_AIM OF THE EXERCISE_: Repeat only what runs from the line with "Click into the Value text area" through the last line of the data below, both included, keeping every word as it is and leaving out the pictures.
+ + +
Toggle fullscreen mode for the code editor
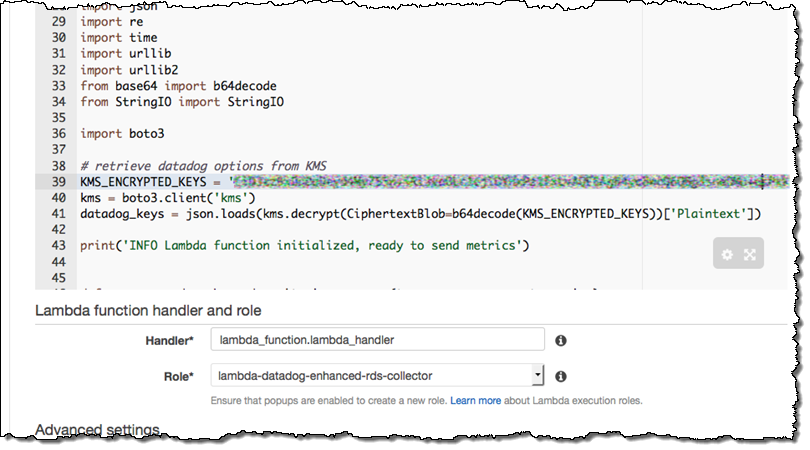Viewport: 810px width, 450px height. 749,255
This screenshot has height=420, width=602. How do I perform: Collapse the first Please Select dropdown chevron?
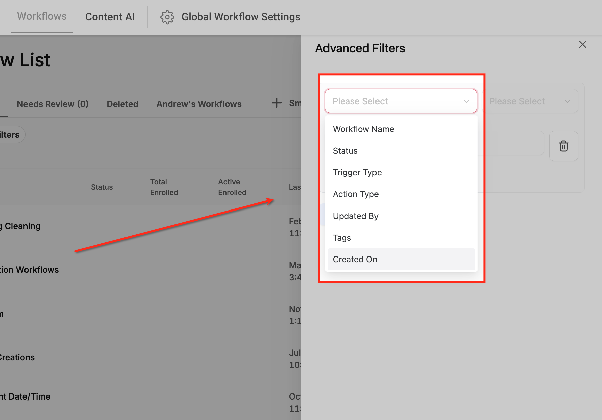(466, 101)
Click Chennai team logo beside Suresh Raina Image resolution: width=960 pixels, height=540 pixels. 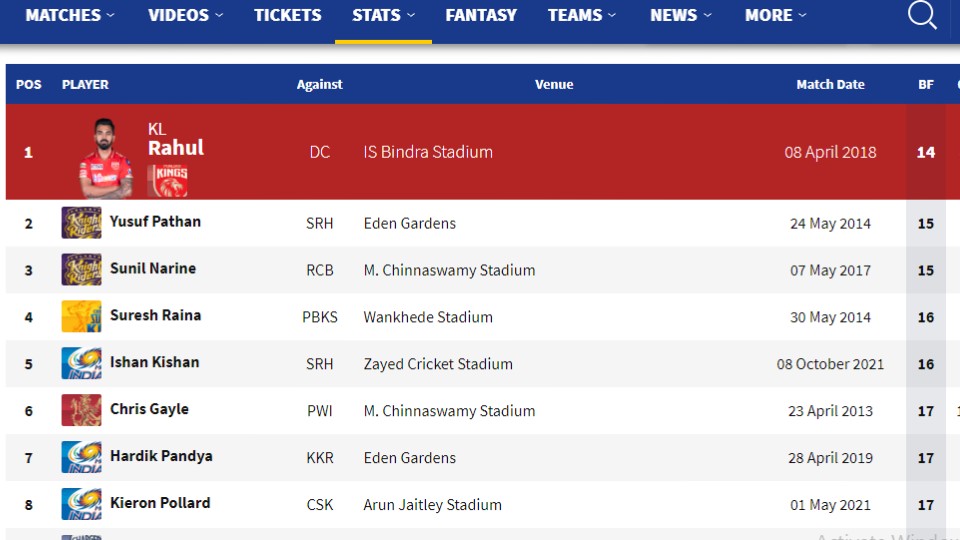[x=81, y=317]
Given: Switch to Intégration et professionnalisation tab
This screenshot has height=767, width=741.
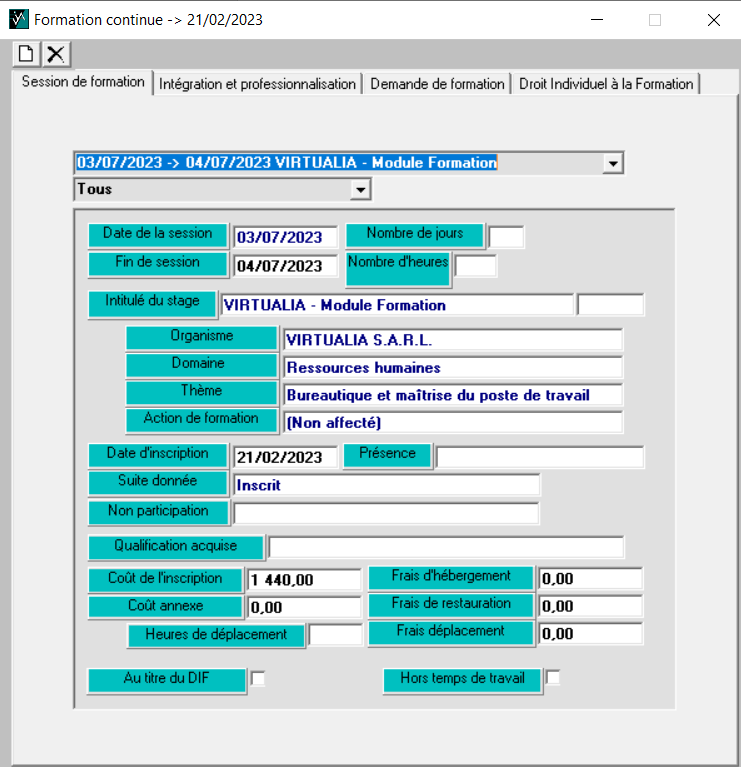Looking at the screenshot, I should pyautogui.click(x=257, y=84).
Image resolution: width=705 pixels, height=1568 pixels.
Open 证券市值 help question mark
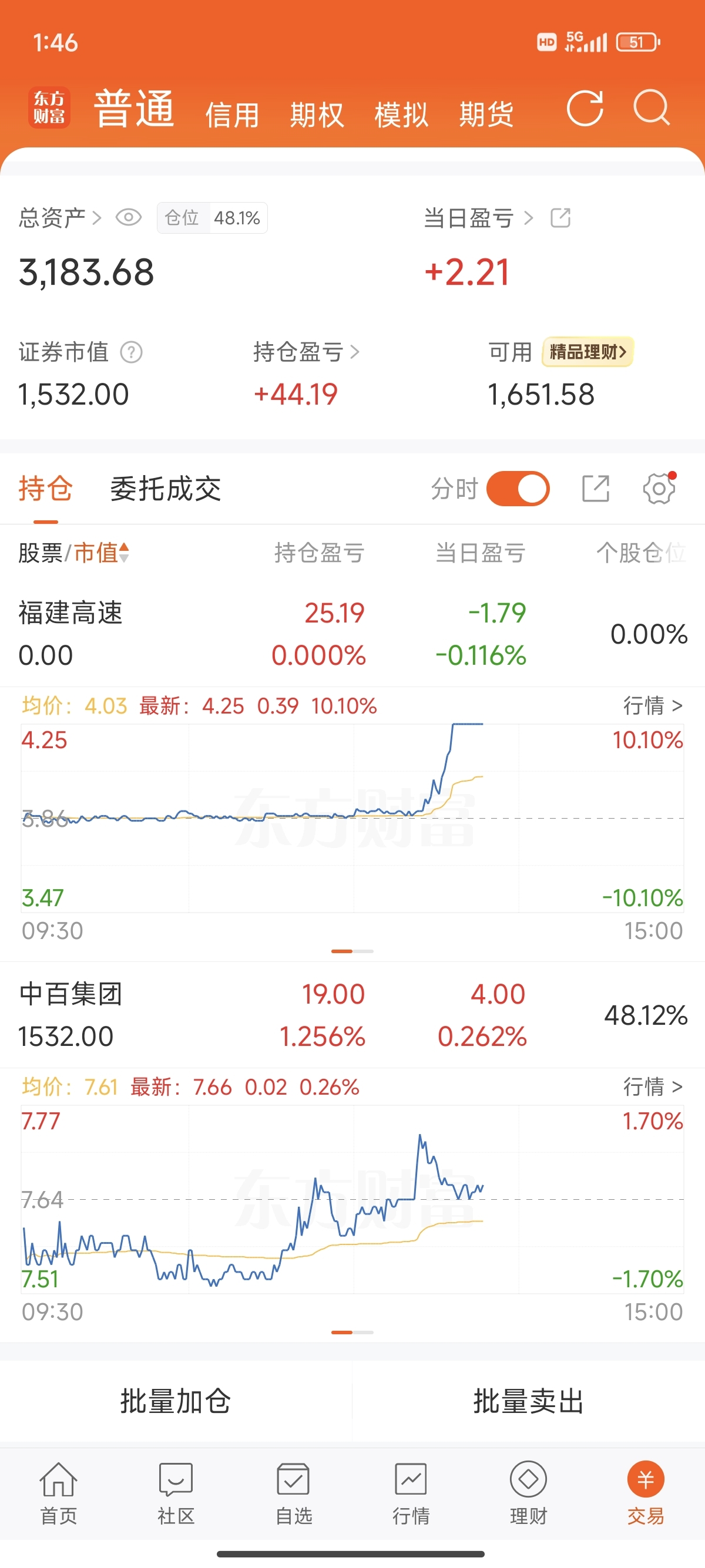tap(131, 352)
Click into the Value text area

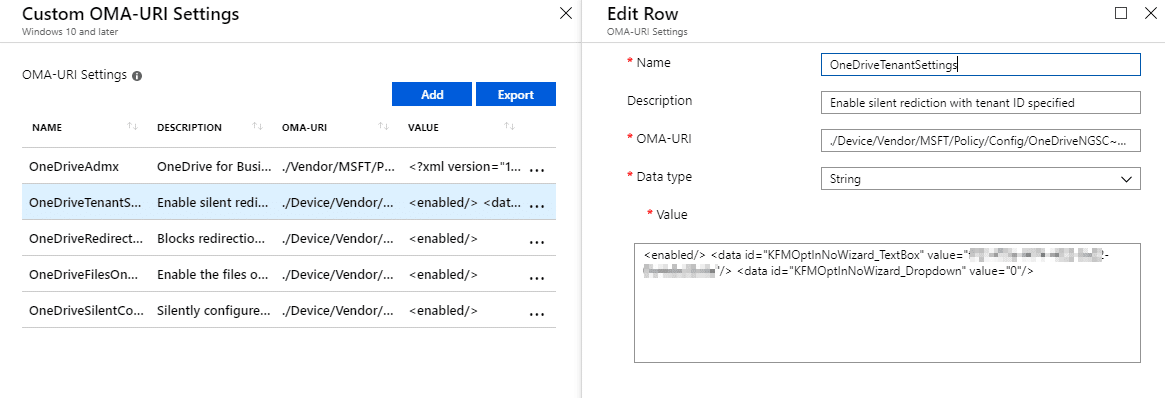click(x=887, y=303)
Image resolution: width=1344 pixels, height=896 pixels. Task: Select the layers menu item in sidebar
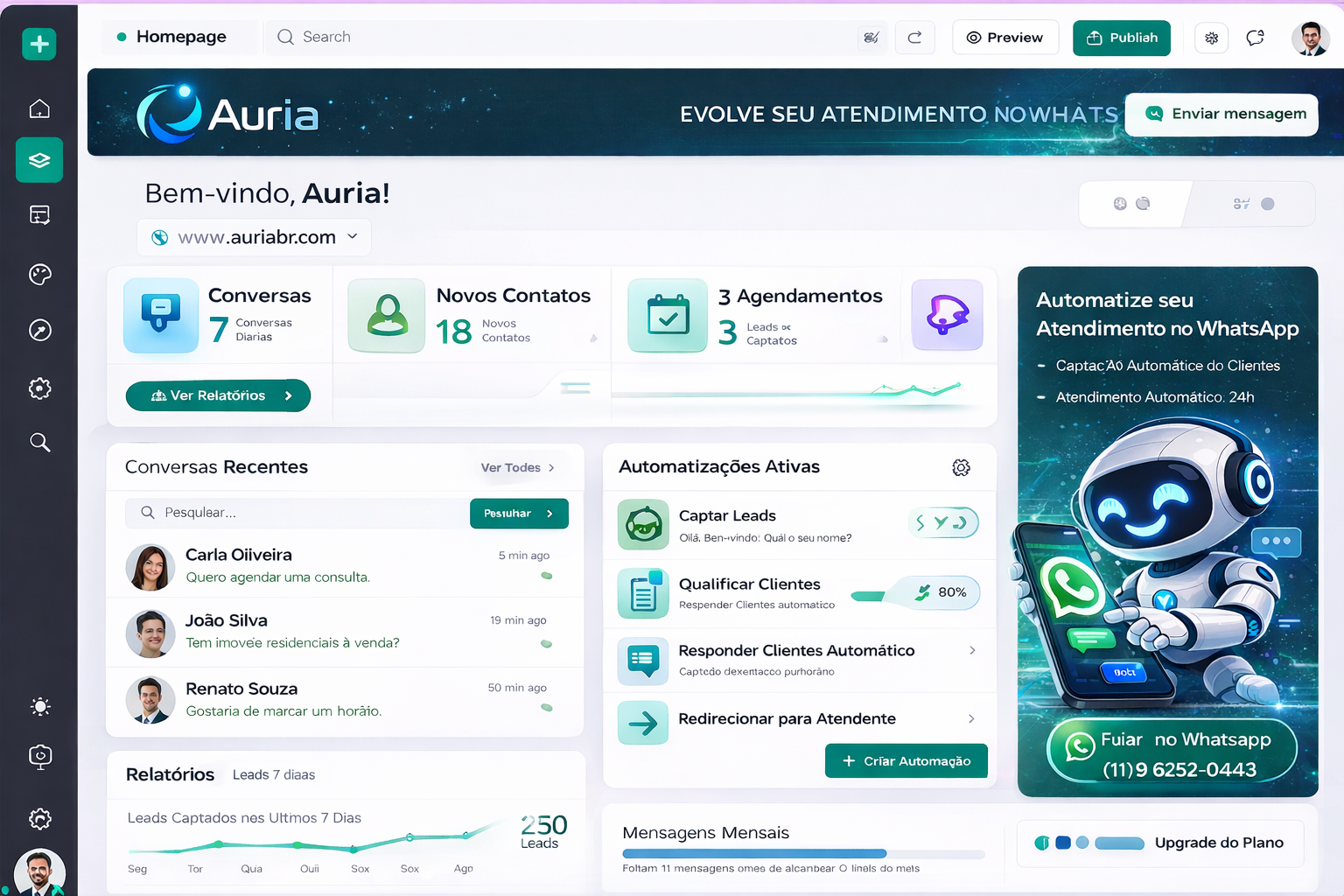39,160
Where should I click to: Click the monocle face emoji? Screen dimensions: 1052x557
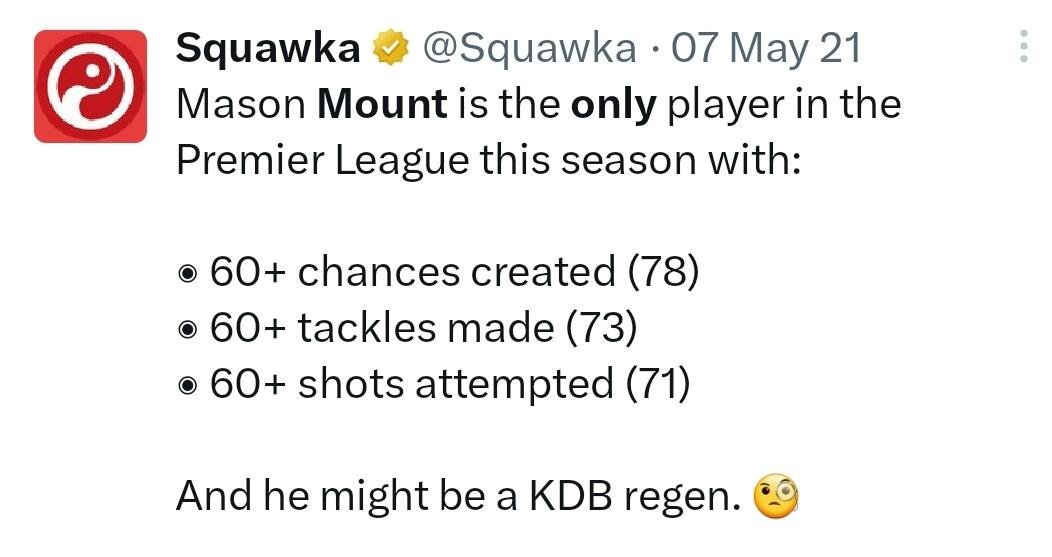tap(776, 497)
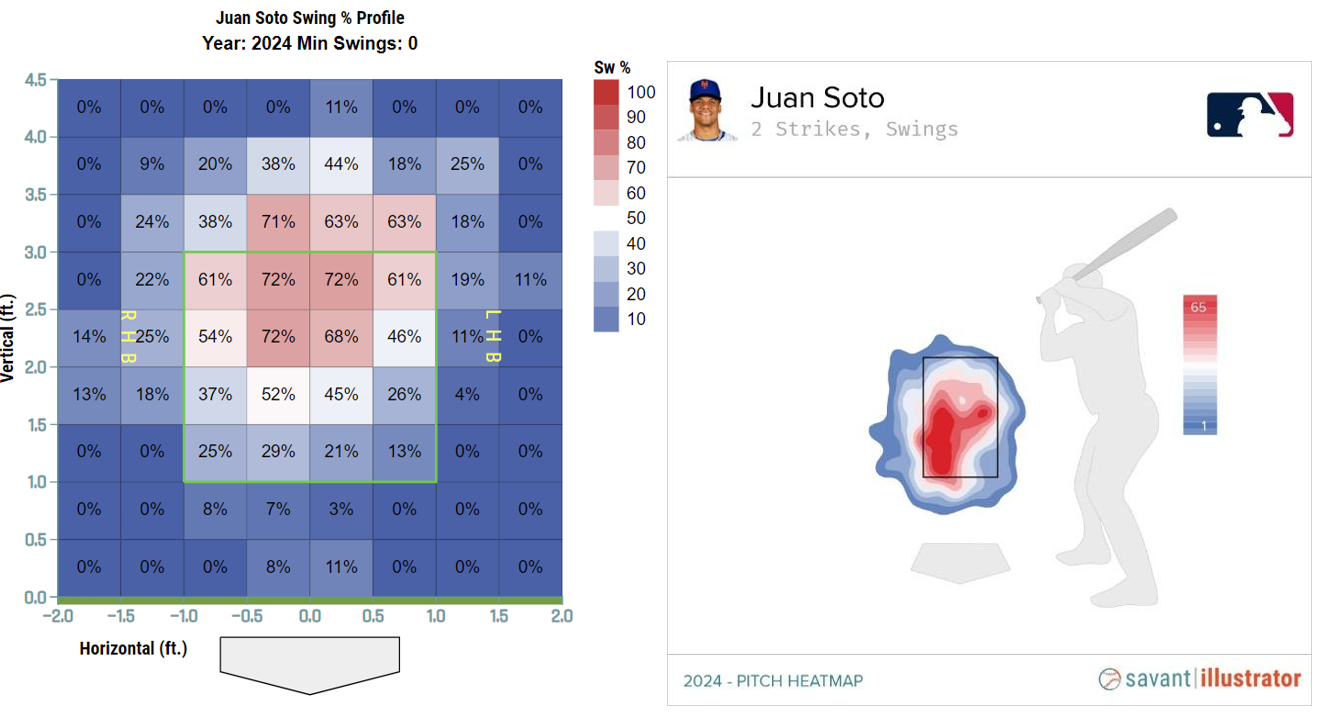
+ + +
_REPLY_:
Click into the Value text area

click(x=887, y=303)
Image resolution: width=1344 pixels, height=896 pixels. Task: Select the layers menu item in sidebar
39,160
Where should I click to: Click the monocle face emoji? Screen dimensions: 1052x557
tap(776, 497)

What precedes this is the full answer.